Pressure-induced spin-crossover

We have proposed that the pressure-driven cooperative SCO, i.e., large-volume collapse accompanied with SCO and IMT, should be a universal behavior of 3d TM chalcogenides26,27. FePX3, as an ideal low-dimensional confined system similar to MnPX327, thus is highly expected to achieve a nonmagnetic HP phase via pressure-driven cooperative SCO. In situ X-ray emission spectroscopy (XES)23 measurements were performed to study the spin-state transitions of FePX3 under HP and the results are presented in Fig. 2a, b. It is generally recognized that the K β lines are the characteristic emissions originated from the 3p → 1s transition, and the shapes of K β lines are determined by the interactions between the 3p core hole and the partially filled 3d shell electrons. Therefore, it allows qualitative distinction of the HS/LS states from the relative intensities of satellite K β ′ and the peak positions of Kβ1,3. In the LP phases of FePX3, well-defined K β ′ satellite peaks are observed with a HS state (S = 2). Concomitant with the structural phase transition, the K β ′ peaks drop suddenly and the Kβ1,3 lines shift to lower energy correspondingly, both of which indicate the occurrence of SCO of Fe2+ within the honeycomb lattice.

Fig. 2
Fig. 2

XES data of FePS3 and FePSe3 showing the spin-crossover of Fe2+ under compression. a, b Fe K β XES of FePS3 and FePSe3 as a function of applied pressure. Inset of a shows the XES process from 3p to 1s orbital, and the relationship with 3d spin state. c The derived IAD values and corresponding magnetic moment numbers of FePS3 and FePSe3 as a function of pressure. Error bars represent ± S.D. estimated for the IAD analyses

Quantitative analysis of the XES data has been conducted using the integrals of the absolute values of the difference spectra (IAD) method29, and the differential curves are provided in Supplementary Fig. 4. The pressure dependence of the Fe2+ spin state in FePX3 is presented in Fig. 2c. At ambient conditions, the two compounds have a HS state of Fe2+ (3d6) with S = 2 (IAD = 0). The HS state of Fe2+ is stable until the applied pressure exceeds the LP-to-HP structural transition points.
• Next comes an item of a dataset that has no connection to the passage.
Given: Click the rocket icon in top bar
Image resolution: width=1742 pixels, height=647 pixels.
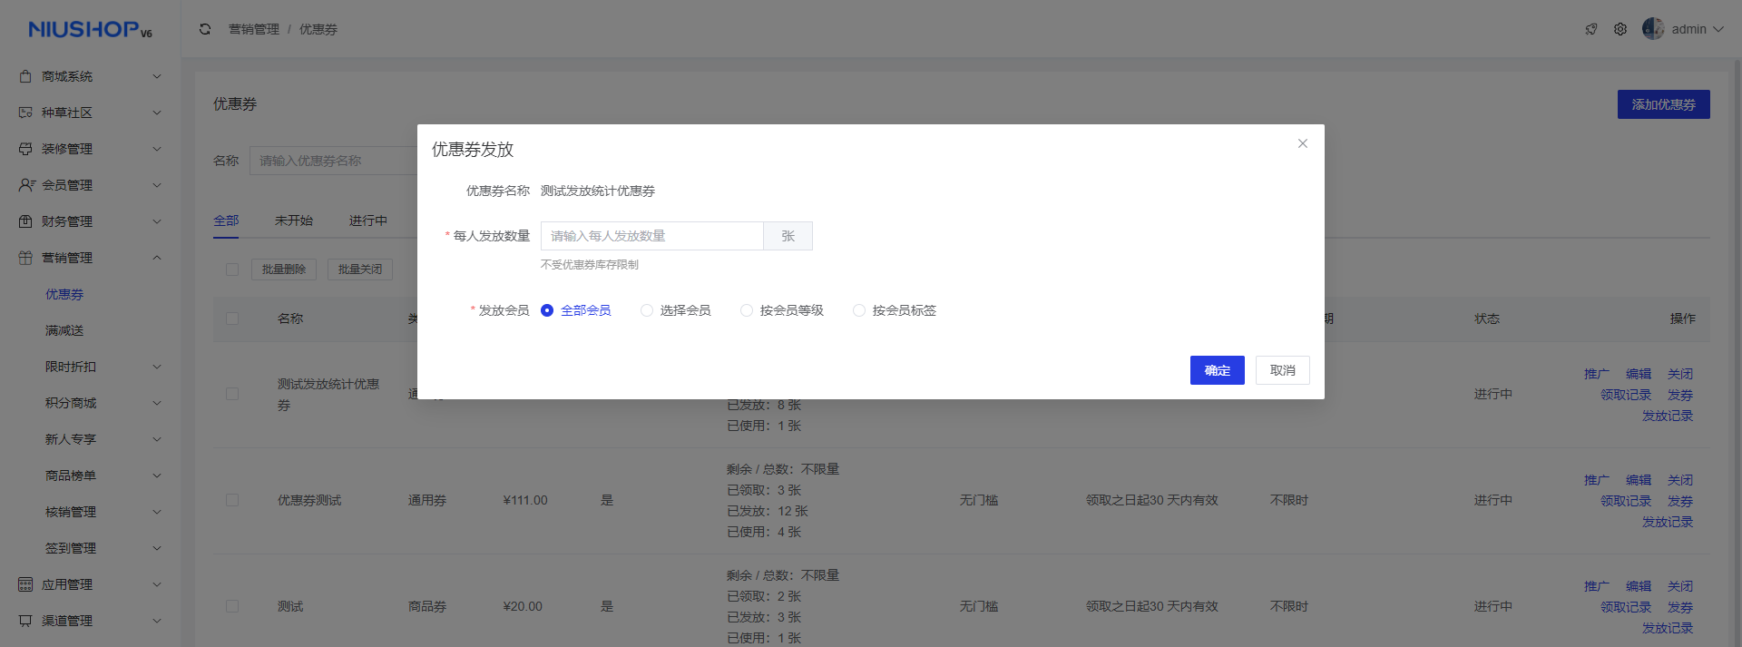Looking at the screenshot, I should 1591,29.
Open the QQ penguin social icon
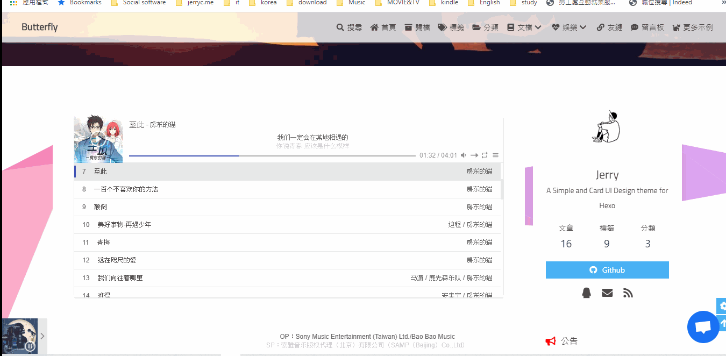The height and width of the screenshot is (356, 726). (586, 293)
The IAD values of FePX3 increase to ~2.5 (S = 0) abruptly, indicating a complete collapse of the Fe2+ spin moments. Like the pressure effect on MnPX3 system27, the abrupt pressure-driven SCO in FePX3 is attributed to their 2D crystal structures, where the spins located on the honeycomb lattice can more collectively communicate with neighboring spins than those on 3D lattices.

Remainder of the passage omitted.